Également appelée « perluète », l’esperluette est le logogramme « & », formé de la ligature des lettres « e » et « t », pour signifier la conjonction « et ».
Figure du nœud et symbole de l’union, elle est considérée comme la « pierre de touche de l’influence de l’esprit calligraphique dans la typographie » selon Maximilien Vox*. Ses formes inspirantes d’une infinie variété ont fait et font toujours l’objet d’innombrables interprétations créatives par les grands créateurs de caractères.
Si l’origine de sa création est encore à ce jour incertaine, on la remarque dès l’époque mérovingienne, systématiquement utilisée par les copistes médiévaux dans leurs manuscrits. Jusqu’au XIXe siècle, elle était en outre la 27e lettre de l’alphabet, située après le « z » et était alors prononcée « ète ».
L’étymologie d’« esperluette » viendrait de la manière dont les enfants dans les petites écoles récitaient l’alphabet en la finissant en latin par « et, per se, et » (prononcée « ète-per-sé-ète »), signifiant littéralement « et, en soi, “et” », puis transformée en « et, per lui, et ». L’étymologie du mot en anglais « ampersand » est par ailleurs similaire, venant de la locution « and, per se, and ».
Si elle est encore très utilisée dans le monde anglophone pour lier deux noms propres, l’esperluette tend à disparaître en France, notamment des usages littéraires et journalistiques, malgré sa longue et belle histoire, pour trouver refuge dans le domaine commercial, et qu’on désigne d’ailleurs comme le « et commercial ». Cette vieille et belle lettre typographique se maintient surtout dans les noms de marque ou d’entreprise, comme « H&M », « M&M’s », « Moët & Chandon », « Procter & Gamble », « Ernst & Young », « Young & Rubicam »…

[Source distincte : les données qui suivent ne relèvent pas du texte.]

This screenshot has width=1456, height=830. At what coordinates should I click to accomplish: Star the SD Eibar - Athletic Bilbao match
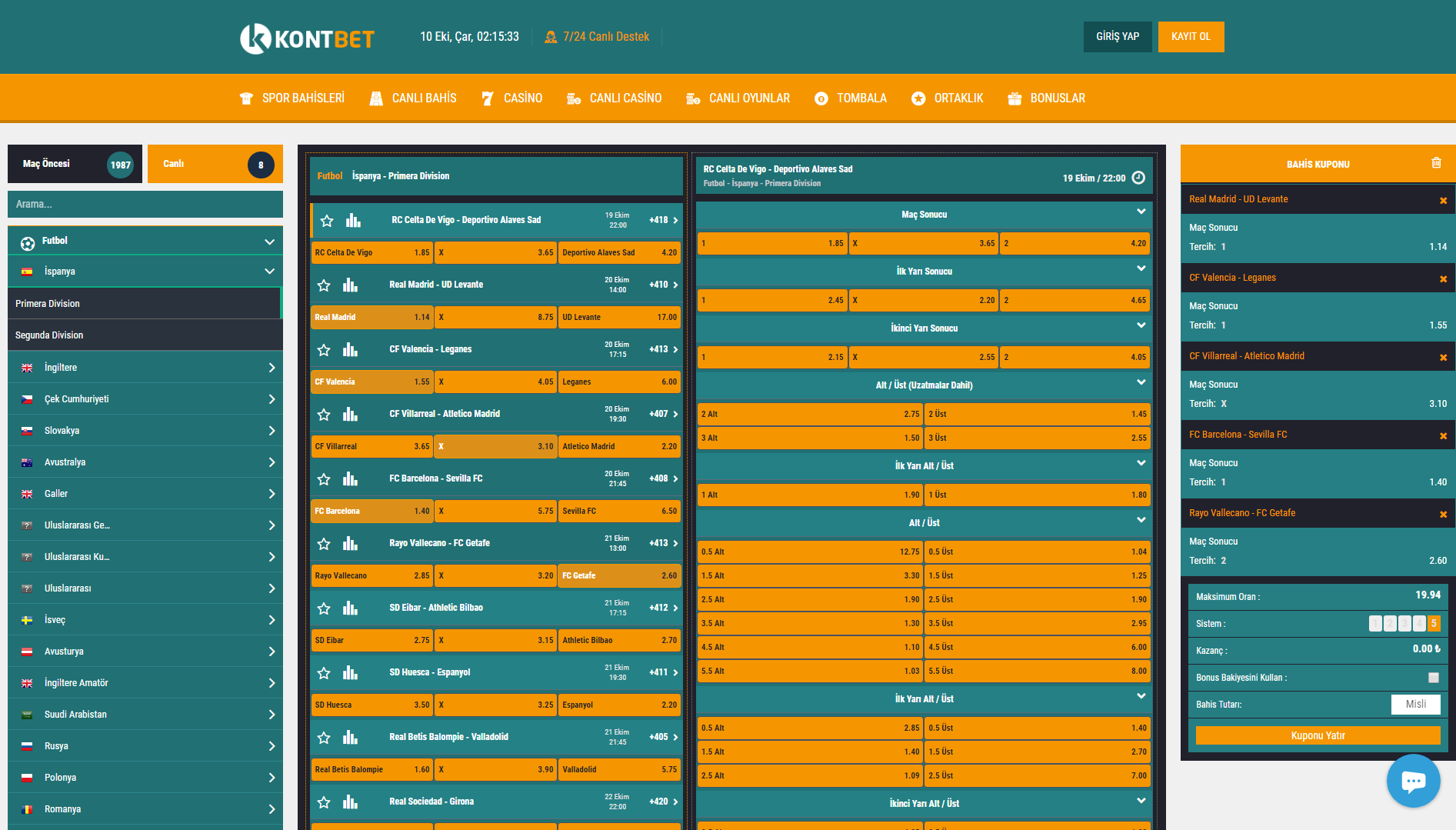click(324, 608)
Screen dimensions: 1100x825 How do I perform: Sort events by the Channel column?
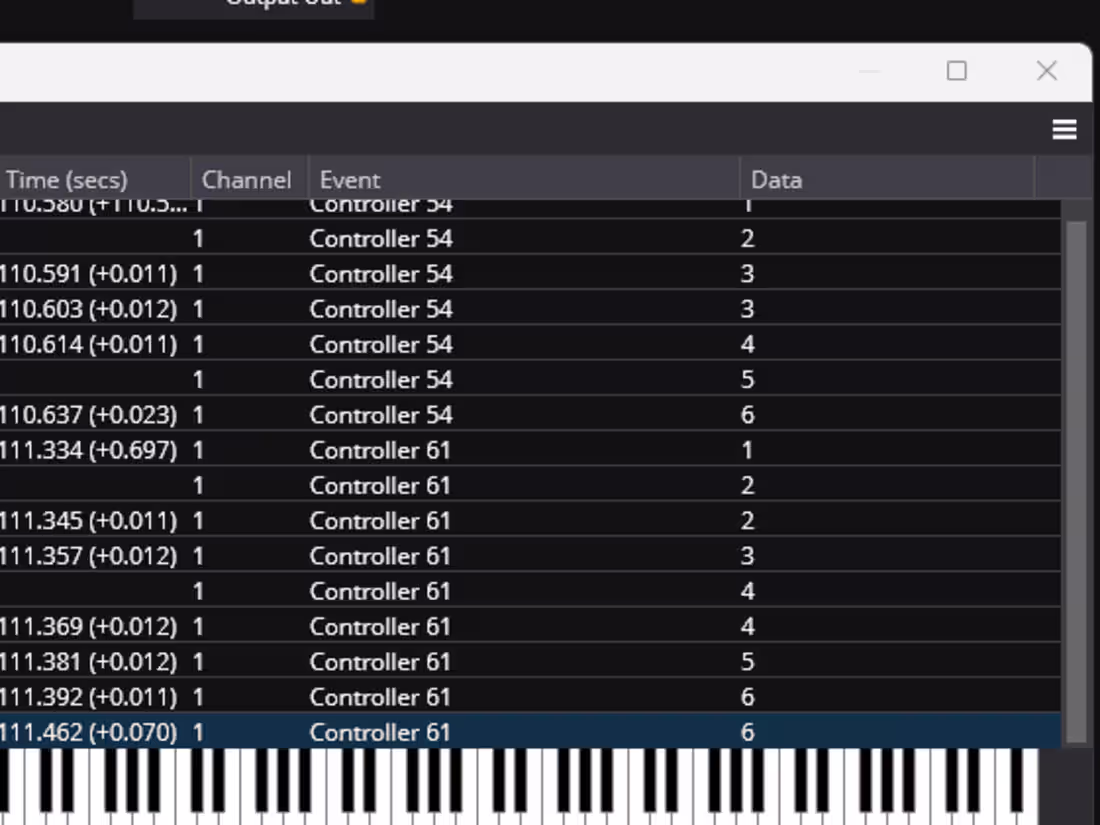[x=247, y=180]
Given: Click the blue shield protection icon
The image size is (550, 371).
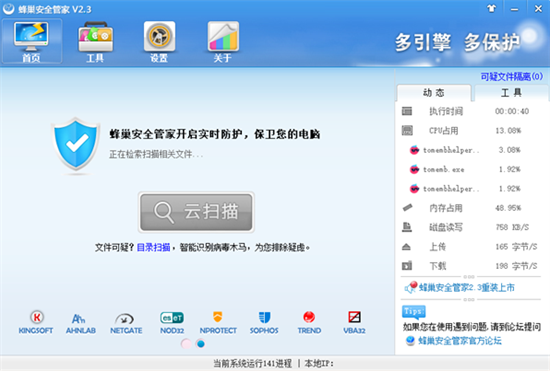Looking at the screenshot, I should (76, 145).
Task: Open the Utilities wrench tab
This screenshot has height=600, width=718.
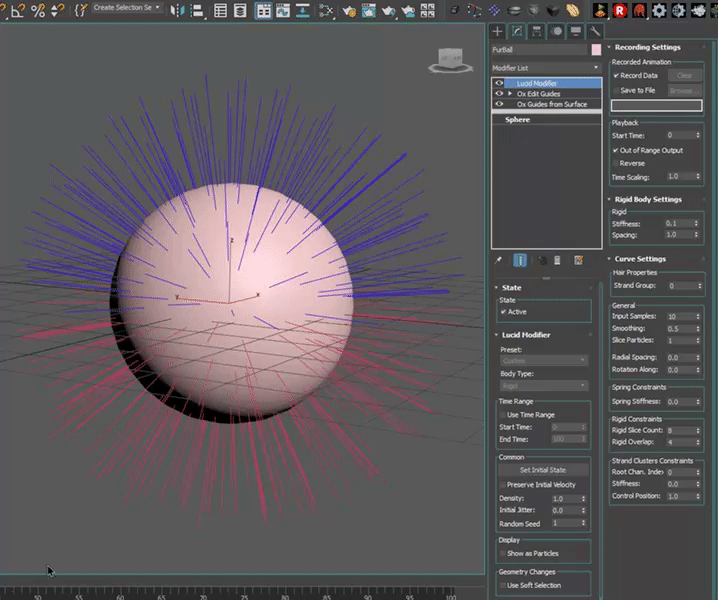Action: tap(595, 31)
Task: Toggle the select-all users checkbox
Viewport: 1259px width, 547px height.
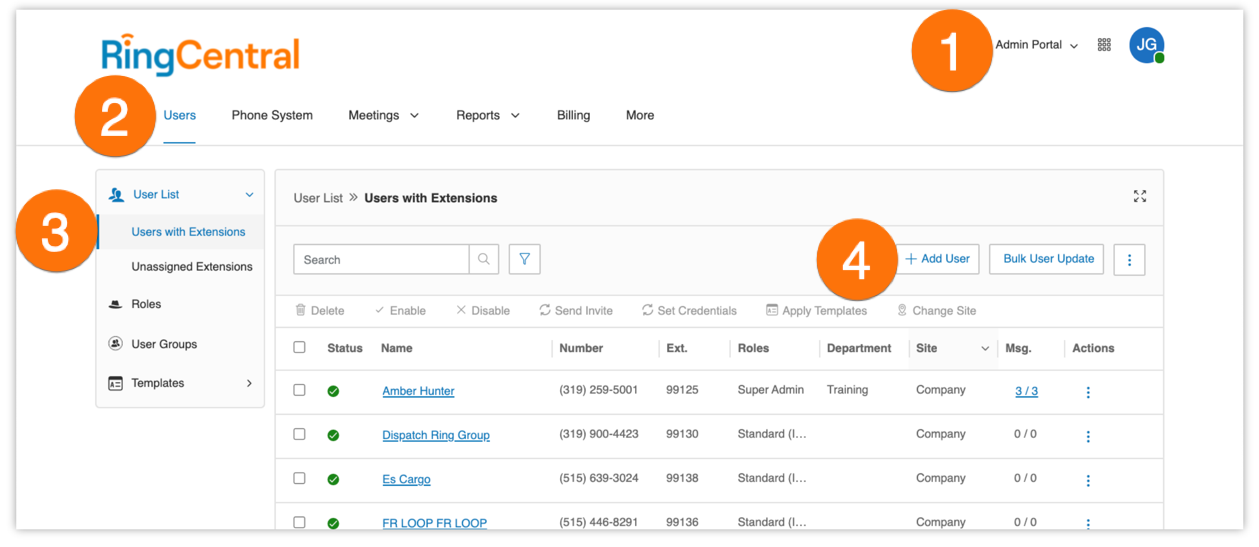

Sa disparition au XIXe siècle en France dans le monde littéraire et de l’imprimerie serait liée à l’apparition de la nouvelle typographie, celle de la famille Didot**, qui s’est imposée à la fin du XVIIIe, lors du Directoire et pendant la période impériale. Considérée comme une abréviation, l’esperluette a alors été évacuée de toutes les nouvelles gravures, des ouvrages des grands auteurs classiques, aux livres de fêtes tels que le Sacre de Napoléon, et surtout du Code civil. Néanmoins, la tradition de l’esperluette a perduré dans les impressions de luxe du XIXe siècle.
Aujourd’hui, l’esperluette est davantage considérée comme une illustration plutôt qu’une lettre. France Télécom a su joliment, en outre, l’utiliser pour son logo de 2000 à 2013, avant sa transformation en Orange.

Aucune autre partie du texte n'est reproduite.